### Trecho da página:

════════════════

Falar em esquerda é falar no Partido dos Trabalhadores (PT), o grande derrotado neste grupo. O enxugamento político do partido é uma equação que bate num velho fantasma.
"O PT precisa de uma autocrítica sobre sua posição supostamente hegemônica. O partido não fez nenhum prefeito e precisa repensar, por exemplo, a defesa da biografia de Lula. Uma análise muito profunda sobre isso para viabilizar o futuro, especialmente com os resultados de Boulos e de Manuela. O partido pode fazer isso. Tem atores, tem militância. Há possibilidades abertas", comentou.
"Naturalmente que já há nomes. O antagonismo de Bolsonaro com o governador de São Paulo, João Doria, é evidente. Embora tenha apoiado Bolsonaro em 2018, ele logo se deslocou do presidente, especialmente com o surgimento da pandemia da COVID-19. Não dá para imaginar uma versão brasileira de Joe Biden pelas características do modelo político brasileiro em comparação com o norte-americano. Mas nomes como o [apresentador de TV] Luciano Huck, como o governador maranhense Flavio Dino (PCdoB) e seu colega gaúcho Eduardo Leite (PSDB) estão no cenário. Mas falta muito ainda. Há as circunstâncias econômicas e a pandemia também. Mas claramente que São Paulo, com Doria e novamente com Covas, é um indicativo forte", comentou.
As alianças serão fundamentais, como sempre acontece na política. Mas talvez elas tenham que passar por fusões rumo a 2022.
"Pode haver fusões rumo a 2022 diante de um quadro de pulverização de partidos, mas é importante lembrar que nosso sistema político permite esta pulverização e isso não ajuda na governabilidade. Mas há votos suficientes para que isso aconteça? Há outros problemas. Há uma regionalidade muito forte nos partidos e me pergunto se isso pressupõe um sentimento nacional, um alcance nacional. E vivemos hoje um presidencialismo de cooptação e não de coalizão como aconteceu, por exemplo, com Fernando Henrique. E há a cláusula de barreira que restringe ou impede a atuação parlamentar de um partido que não alcance um percentual de votos. Essa exigência de votação mínima significa perda de espaço para alguns partidos", explicou.
Bolsonarismo
No campo do centro e da direita, há uma nova realidade. Nenhum candidato essencialmente afinado com Bolsonaro venceu. Prando entende que é possível sim pensar num movimento de centro-direita sem Bolsonaro a partir do que aconteceu nas urnas.
"Mas é importante ressaltar que o bolsonarismo transcende Bolsonaro, ou seja, as visões que o eleitor dele tem sobre o país. O bolsonarismo pode persistir, o eleitor pode entender que o discurso polarizador pode ser bom para ganhar a eleição, mas sem esquecer por outro lado a prática administrativa", argumentou, encerrando com um lembrete. "É importante frisar que política não é um filme, é uma fotografia. E a foto, agora, revelou um caminho para o centro. Mas muita água ainda vai rolar pela frente. Claro que o filme de 2022 já começou, mas ainda falta muita coisa a ser vista", comentou.

════════════════

### Dados de origem:
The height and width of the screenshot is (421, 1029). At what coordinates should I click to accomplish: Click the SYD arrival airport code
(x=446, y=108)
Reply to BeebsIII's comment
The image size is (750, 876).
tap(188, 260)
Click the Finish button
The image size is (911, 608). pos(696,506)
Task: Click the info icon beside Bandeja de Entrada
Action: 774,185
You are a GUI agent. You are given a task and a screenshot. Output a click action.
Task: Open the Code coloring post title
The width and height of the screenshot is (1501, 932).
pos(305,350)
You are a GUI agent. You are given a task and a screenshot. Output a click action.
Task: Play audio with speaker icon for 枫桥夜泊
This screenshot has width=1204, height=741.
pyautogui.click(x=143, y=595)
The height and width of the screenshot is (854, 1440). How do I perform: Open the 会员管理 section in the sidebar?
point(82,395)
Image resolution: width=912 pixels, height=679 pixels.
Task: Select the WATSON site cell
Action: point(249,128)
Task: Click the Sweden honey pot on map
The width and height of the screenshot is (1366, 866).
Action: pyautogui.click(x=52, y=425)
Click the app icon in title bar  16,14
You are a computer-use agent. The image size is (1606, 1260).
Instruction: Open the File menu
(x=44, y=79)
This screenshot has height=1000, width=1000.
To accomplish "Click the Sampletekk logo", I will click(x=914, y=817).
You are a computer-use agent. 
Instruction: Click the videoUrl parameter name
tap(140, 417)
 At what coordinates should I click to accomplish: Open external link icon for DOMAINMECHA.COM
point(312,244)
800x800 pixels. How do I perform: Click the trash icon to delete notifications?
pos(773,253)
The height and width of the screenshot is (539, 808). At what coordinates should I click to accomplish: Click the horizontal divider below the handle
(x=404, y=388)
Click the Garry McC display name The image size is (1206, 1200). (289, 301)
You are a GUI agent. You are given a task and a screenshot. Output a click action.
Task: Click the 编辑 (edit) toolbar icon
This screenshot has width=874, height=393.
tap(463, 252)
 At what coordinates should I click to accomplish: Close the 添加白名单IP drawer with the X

════════════════

### Ações necessárias:
1. Segundo o trecho da página, qual partido foi o grande derrotado no campo da esquerda?
2. No trecho da página, reescreva a passagem entre "Falar em esquerda" e "num velho fantasma.", inclusive, trocando "fantasma" por "espectro".
Os registros não têm relação com o trecho da página.

### Resultados em ordem:
1. O Partido dos Trabalhadores (PT).

2.
Falar em esquerda é falar no Partido dos Trabalhadores (PT), o grande derrotado neste grupo. O enxugamento político do partido é uma equação que bate num velho espectro.